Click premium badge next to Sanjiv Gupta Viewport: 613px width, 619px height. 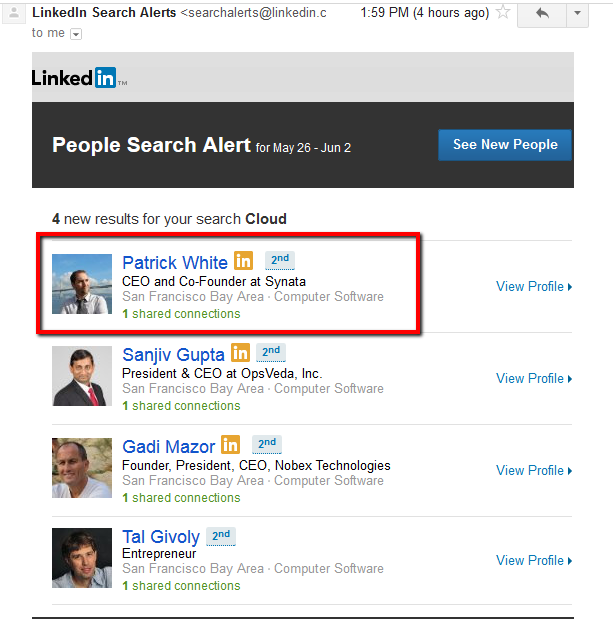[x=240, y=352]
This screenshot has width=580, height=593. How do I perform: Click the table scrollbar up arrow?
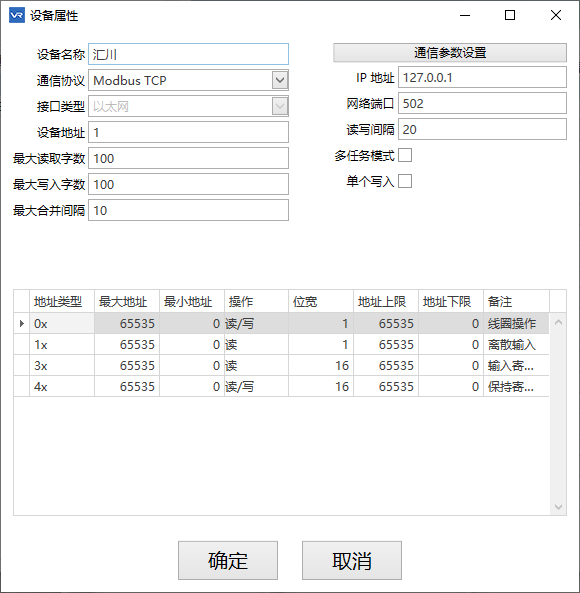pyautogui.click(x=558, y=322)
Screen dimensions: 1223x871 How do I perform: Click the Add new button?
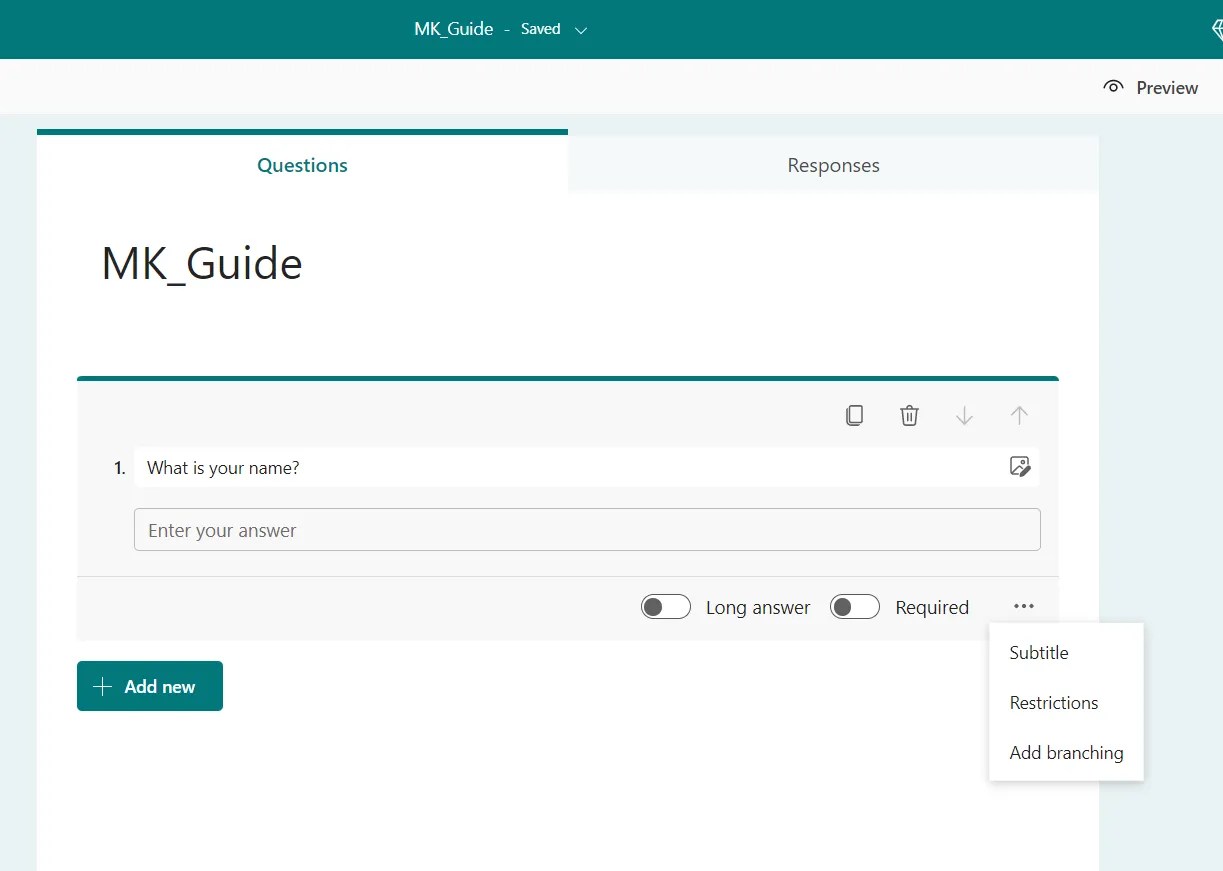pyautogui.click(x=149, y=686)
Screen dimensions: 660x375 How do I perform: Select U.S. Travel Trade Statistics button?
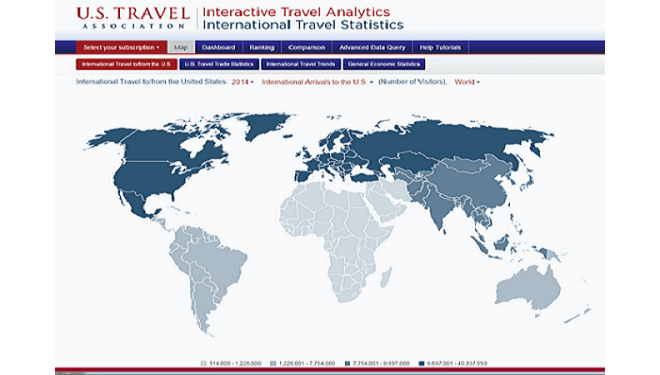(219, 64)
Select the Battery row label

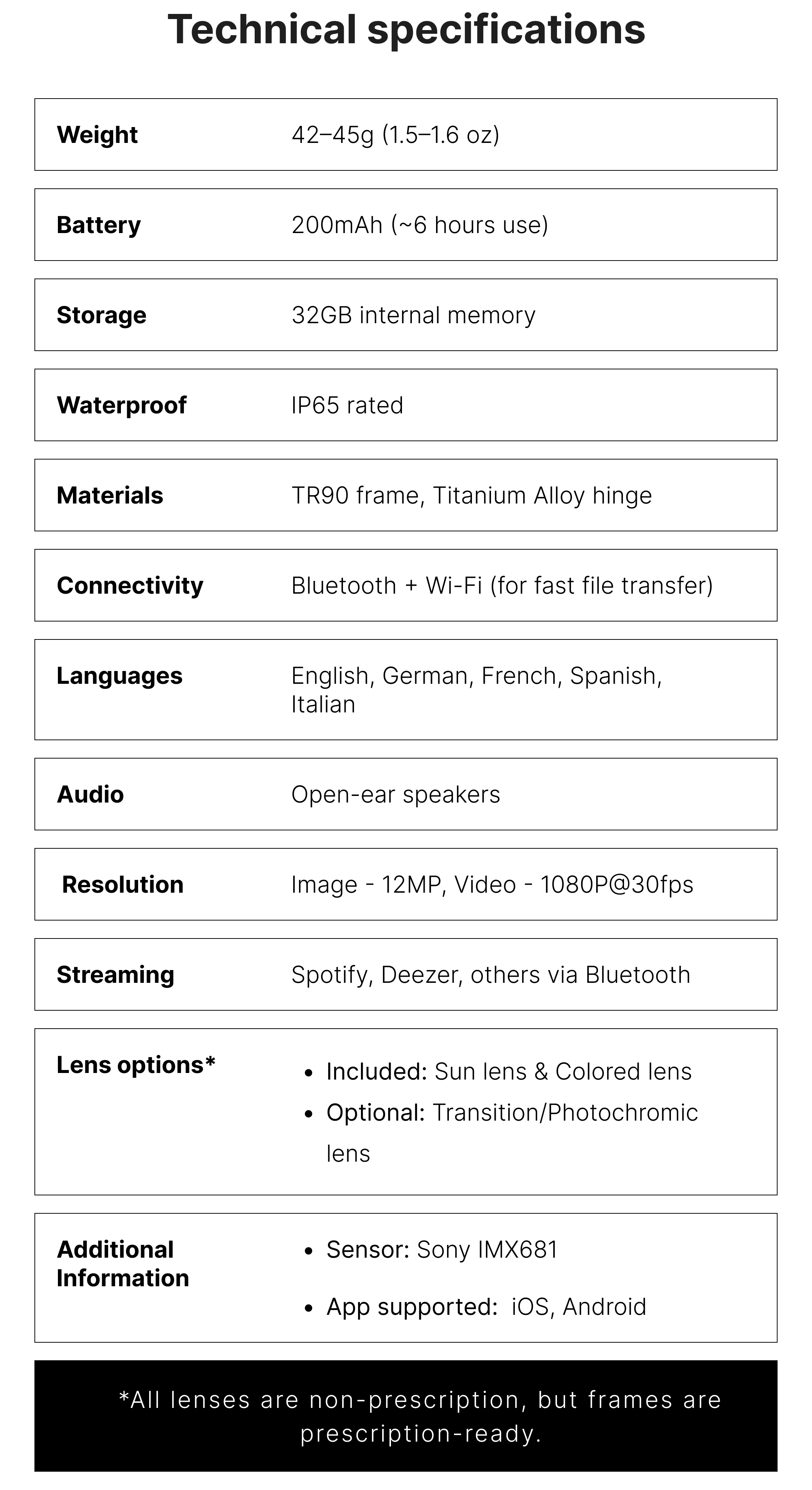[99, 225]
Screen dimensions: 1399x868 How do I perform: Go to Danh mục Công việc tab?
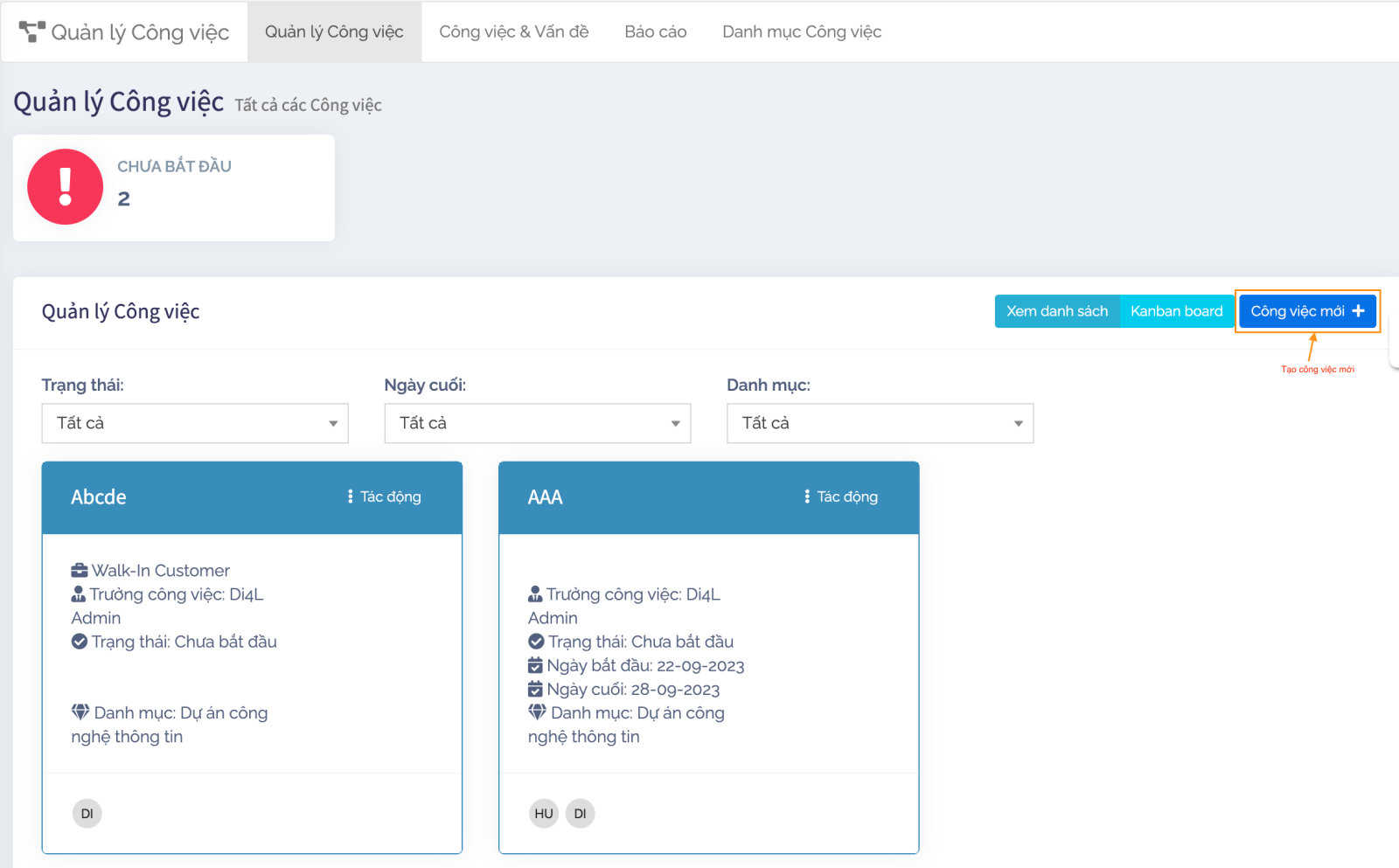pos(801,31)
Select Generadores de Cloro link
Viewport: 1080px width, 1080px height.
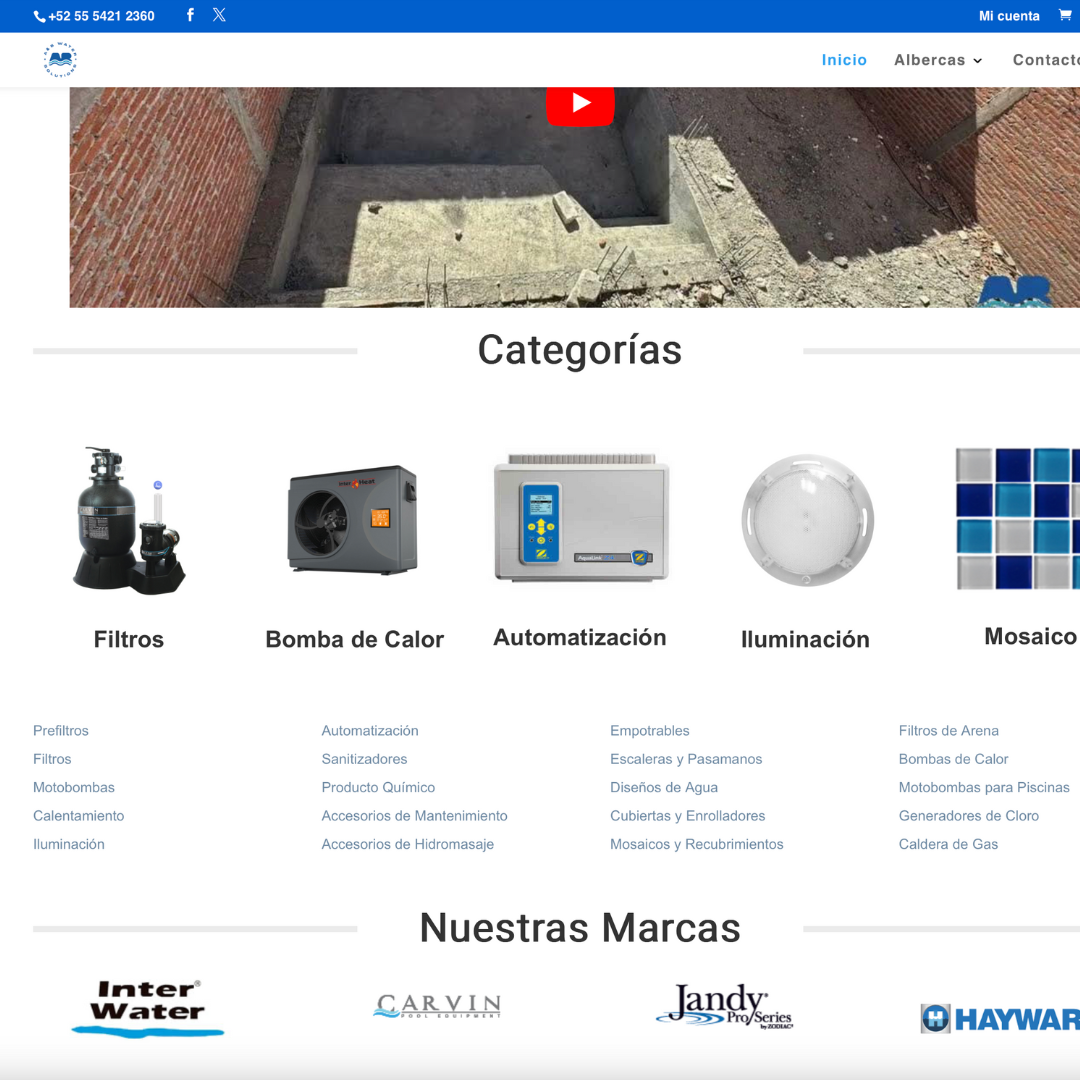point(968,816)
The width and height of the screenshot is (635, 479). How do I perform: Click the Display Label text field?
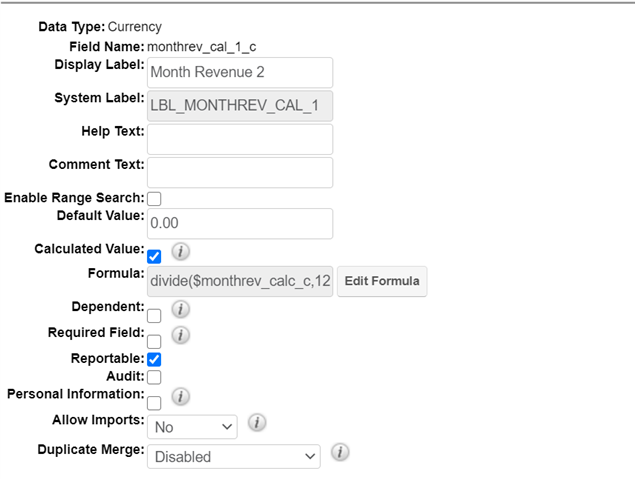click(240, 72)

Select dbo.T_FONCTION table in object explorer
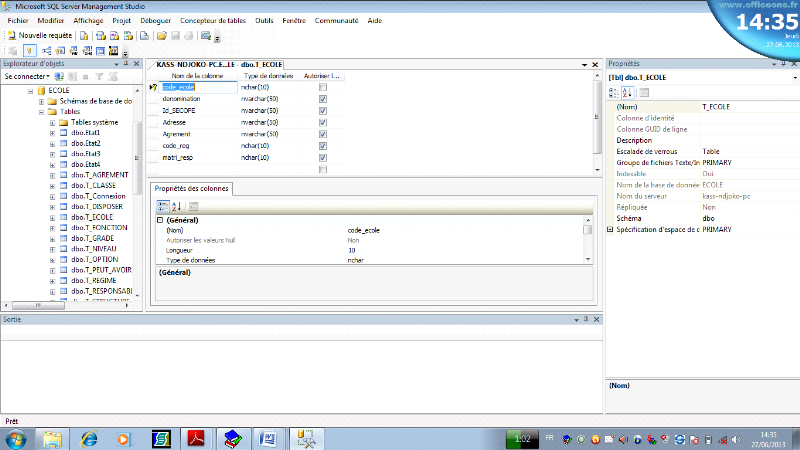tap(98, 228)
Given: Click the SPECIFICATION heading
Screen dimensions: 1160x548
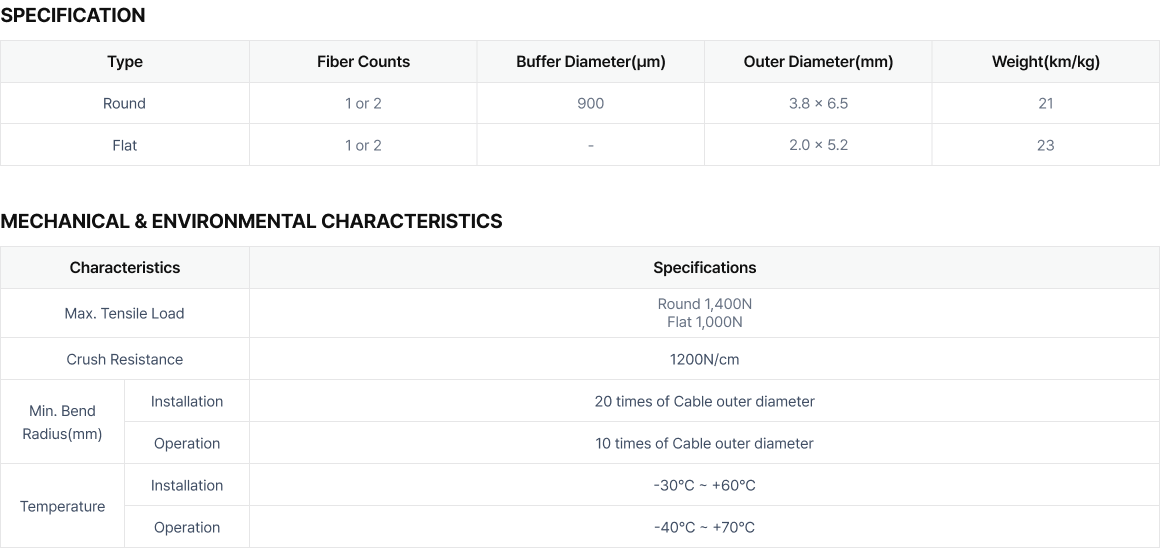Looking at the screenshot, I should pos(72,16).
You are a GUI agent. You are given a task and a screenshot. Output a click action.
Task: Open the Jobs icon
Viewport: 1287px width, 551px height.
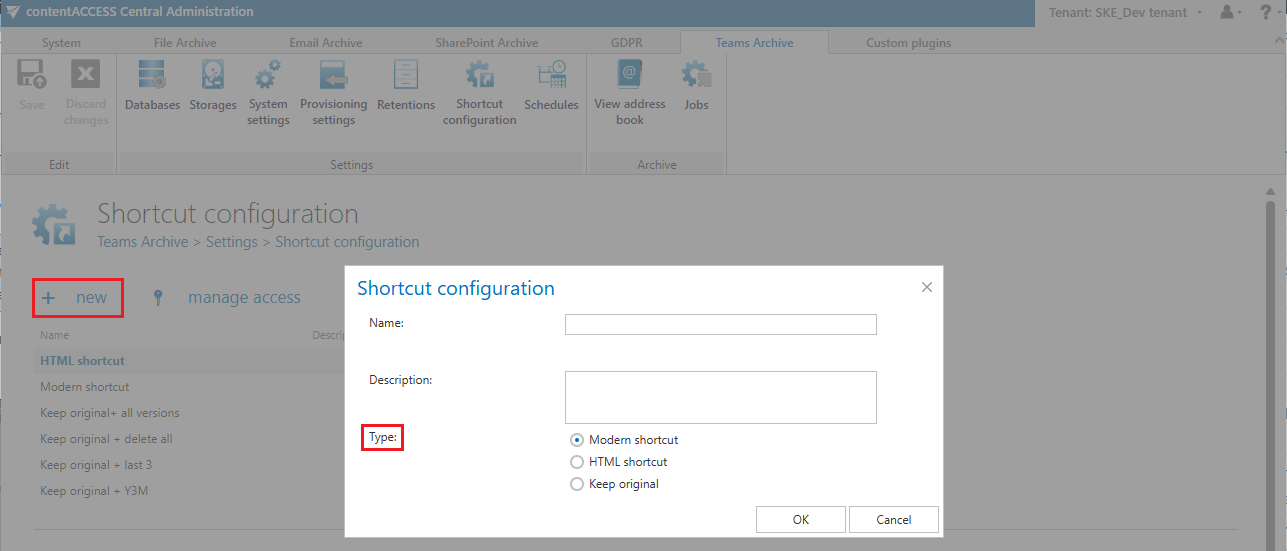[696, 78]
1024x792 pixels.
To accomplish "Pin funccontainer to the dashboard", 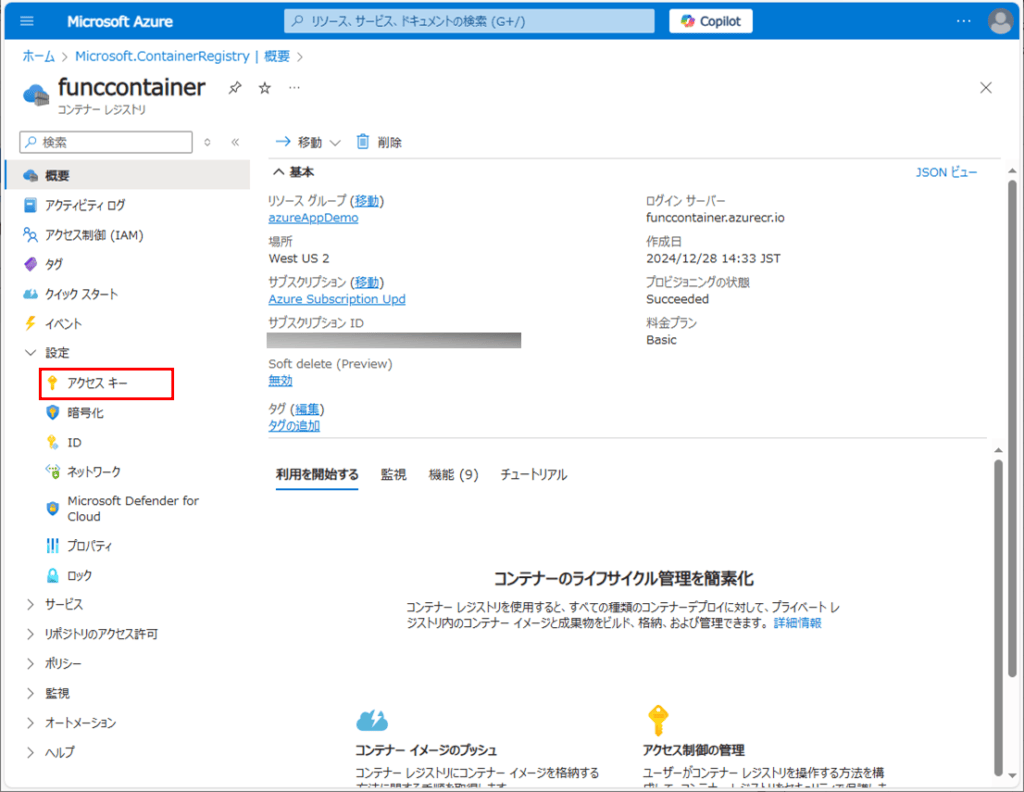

▶ [Exercise description]:
From the line containing "Screen dimensions: 1160x548" down to the final line of the listing above, write out only those lines exactly as they are, minus the pictures.

▶ [Answer to this task]:
Screen dimensions: 1160x548
Looking at the screenshot, I should pos(72,16).
You are a GUI agent. You are given a task and a screenshot. Output a click action.
Task: Open the Jobs icon
Viewport: 1287px width, 551px height.
[696, 78]
1024x792 pixels.
To accomplish "Pin funccontainer to the dashboard", 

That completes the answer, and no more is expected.